82% Berri and 18% Rocche dell'Annunziata

I first visited Trediberri now eight years ago at the behest of our good friend Massimo Martinelli who had worked with this micro-cellar’s co-owner, Nicola Oberto’s father Federico, for over five decades in the cellars of nearby Renato Ratti. Massimo was working with Nicola to make his own Bricco Mollea wines at Trediberri, and told me that he thought the then-infant winery was poised soon to join the top echelon of La Morra producers and worth getting to know. And a subsequent few hours with Nicola, walking his parcels of Berri and Rocche dell’Annunziata, and tasting through a few barrels and bottles made an instant convert out of me! The stuff coming out of this tiny cellar was top, top notch! Unfortunately, at the time, the wines weren’t available in the States and I had to content myself with drinking the odd bottle when I could find one in Italy- until several years ago, finally, Oberto when found an importer he could work with and now we are fortunate enough to obtain an annual allocation of Trediberri, albeit still in small quantities. And, of course, the label has now gone supernova amongst those with insider knowledge of the Barolo area. Massimo, a veteran of near 65 harvests in Barolo, is rarely wrong about this kind of stuff!

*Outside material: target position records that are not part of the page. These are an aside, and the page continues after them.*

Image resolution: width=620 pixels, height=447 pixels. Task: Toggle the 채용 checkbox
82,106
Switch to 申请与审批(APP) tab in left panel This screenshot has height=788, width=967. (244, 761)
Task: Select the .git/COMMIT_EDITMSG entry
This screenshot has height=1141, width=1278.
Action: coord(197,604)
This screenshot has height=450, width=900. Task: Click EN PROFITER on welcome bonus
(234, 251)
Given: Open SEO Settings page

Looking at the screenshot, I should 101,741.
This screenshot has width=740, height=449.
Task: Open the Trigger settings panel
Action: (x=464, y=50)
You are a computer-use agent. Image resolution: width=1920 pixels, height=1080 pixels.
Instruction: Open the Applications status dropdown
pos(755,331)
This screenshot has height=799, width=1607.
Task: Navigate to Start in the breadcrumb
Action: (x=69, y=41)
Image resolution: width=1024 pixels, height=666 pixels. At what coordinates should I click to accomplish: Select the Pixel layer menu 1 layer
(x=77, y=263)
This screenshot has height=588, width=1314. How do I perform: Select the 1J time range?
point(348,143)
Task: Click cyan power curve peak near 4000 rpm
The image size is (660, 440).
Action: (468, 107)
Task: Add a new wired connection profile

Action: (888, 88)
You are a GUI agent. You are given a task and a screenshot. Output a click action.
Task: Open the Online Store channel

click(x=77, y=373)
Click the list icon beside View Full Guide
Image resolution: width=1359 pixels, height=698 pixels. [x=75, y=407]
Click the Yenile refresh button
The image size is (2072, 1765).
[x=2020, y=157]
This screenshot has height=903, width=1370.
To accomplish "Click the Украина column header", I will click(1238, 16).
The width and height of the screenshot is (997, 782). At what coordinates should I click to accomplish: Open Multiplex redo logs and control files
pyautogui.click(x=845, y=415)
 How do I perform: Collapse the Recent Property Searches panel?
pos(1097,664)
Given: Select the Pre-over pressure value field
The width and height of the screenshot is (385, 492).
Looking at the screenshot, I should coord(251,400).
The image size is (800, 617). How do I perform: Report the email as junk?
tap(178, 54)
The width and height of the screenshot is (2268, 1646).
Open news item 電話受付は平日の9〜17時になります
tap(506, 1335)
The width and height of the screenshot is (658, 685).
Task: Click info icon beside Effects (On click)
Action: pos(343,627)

A bit of background first. ‘Trediberri’ means ‘The three from Berri,’ a reference to the three founders; ex-sommelier Nicola, papa Federico and another longtime colleague. The star of the show is the Berri cru- the Annunziata vineyard sitting on the back side of La Morra hill in which the trio now own about 12.5 acres. The small cantina also happens to front on the iconic Rocche dell’Annunziata MGA of which some seven well-placed acres are also part of the estate. In the scorching 2022 vintage, Nicola was forced to make a draconian selection, green harvesting several times to get a crop he thought would ripen in the heat and then going over every Nebbiolo cluster than came into the cellar. The extra work was worth it as both his sites, Berri and Rocche, while tiny in quantity, were harvested perfectly ripe and balanced. Nicola went even further and made the tough decision not to produce either of his single bottlings, instead, directing the fruit normally set aside for his best bottles into one single bottling of what turned out to be super Barolo. This is one of the nicest 2022s we’ve tried to date. It’s a lovely complete wine that, despite its copious fruit, still manages to taste very ‘La Morra.’ It’s warm and cool at the same time with heady hoisin, camphor-y plum and cherry aromatics and hints of exotic patchouli and cinnamon that lead to a luscious, soundly tannic finish that has already begun to round into form. While most 2022s are, to one degree or another, quite accessible, there is a bit of gravitas to the Trediberri that leads me to think, that while it will be an early drinker, it might be better to let this fill out a bit more in the cellar. This is an impressive achievement for the vintage. No, for any vintage!